▸ TRY IT: In the records below, find the line containing "Task: Click Gary Black's blue verified badge", then copy that line and all lines after it, exactly, omitting every picture.

Screenshot grounding data:

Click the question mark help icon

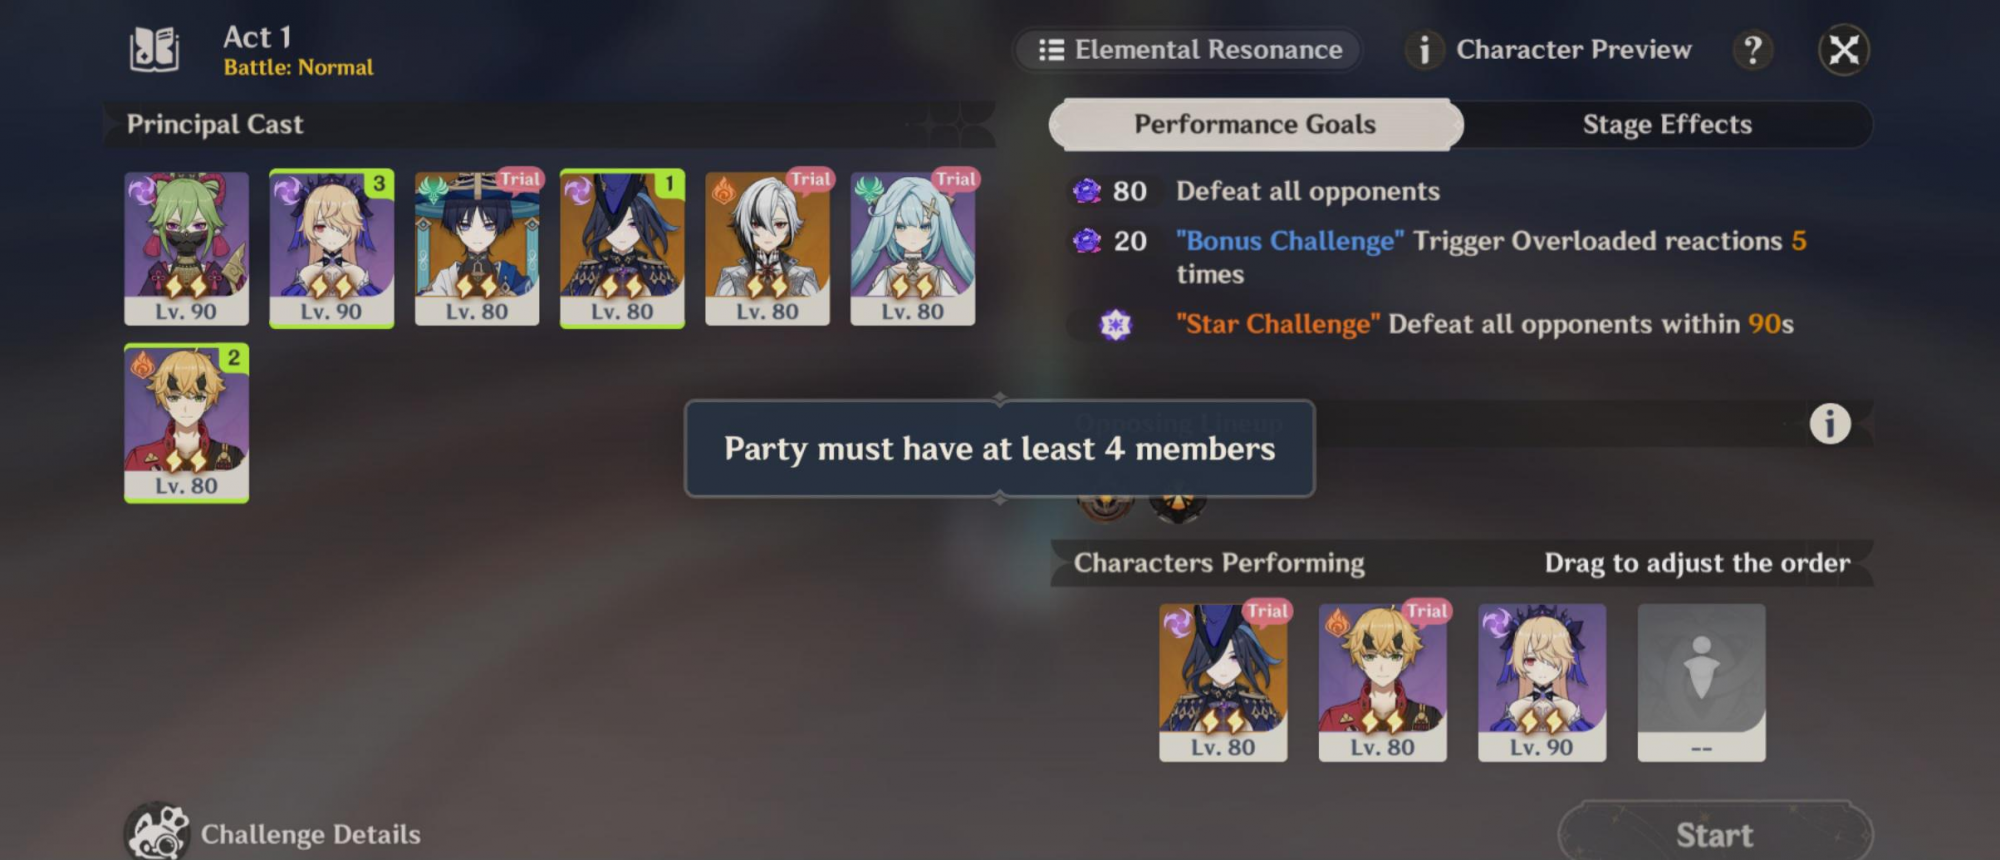(1752, 49)
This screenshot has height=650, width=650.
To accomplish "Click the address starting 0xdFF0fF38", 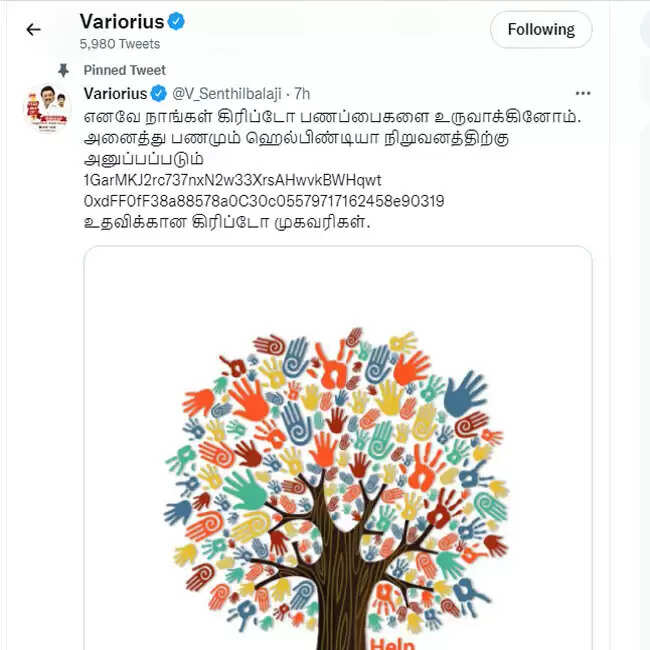I will tap(264, 201).
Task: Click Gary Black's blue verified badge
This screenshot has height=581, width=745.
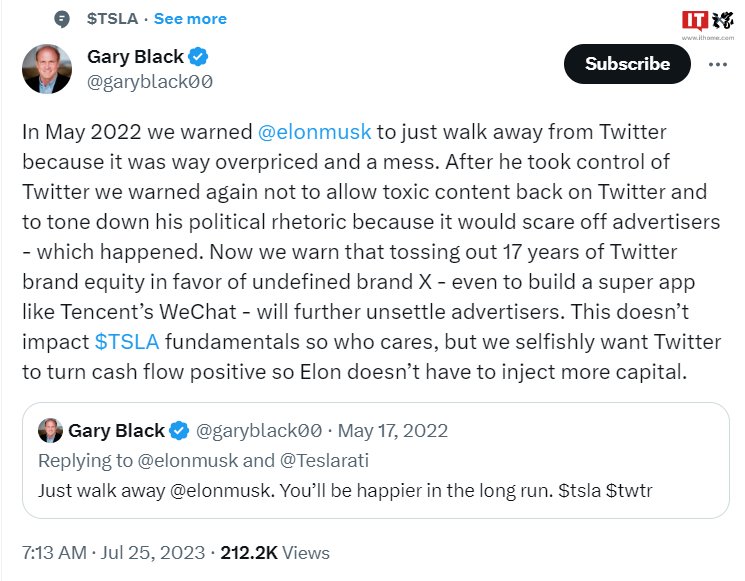Action: click(x=198, y=57)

▸ EXERCISE ANSWER:
Task: Click Gary Black's blue verified badge
This screenshot has height=581, width=745.
Action: click(x=198, y=57)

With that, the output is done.